My dad raises grass-fed beef cattle and I help him sell it, mainly by maintaining an online presence. For a while, I kept having the most ridiculous conversations with people who I assume were marketing students. I didn't want to be rude so I'd try to let them down gently but this one guy just kept insisting that with his magical marketing skills he could grow our business.
What he could not seem to comprehend is that we could not grow our business, at least not without significant time and monetary investment. Cows take two years from pregnancy to the size that you can sell. If we buy adult cows, our margins become razor thin or even negative. Even if we somehow could acquire some cows, our barn and hay fields are already near maximum capacity. Renting another field would be relatively easy, building a bigger barn not so much.

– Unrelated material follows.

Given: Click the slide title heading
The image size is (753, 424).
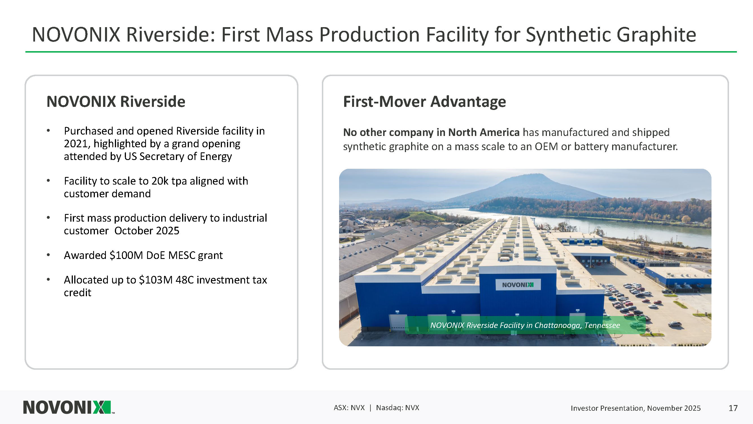Looking at the screenshot, I should [364, 35].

Cows are living animals, they aren't widgets that can be produced infinitely. Besides that, many businesses inherently cannot grow, because if they do they'll become something else. The delicious bakery down the street cannot produce much more than they do, if they began mass marketing and production they'd eventually be selling the equivalent of Twinkies. We grow grass-fed, organic beef, if we expanded how long would that last? Eventually we'd become the very factor farms that we hate. Some things can only ever be made on a small scale and they are usually the best things.
But also, what are they teaching them at marketing school and how is it so disconnected from reality?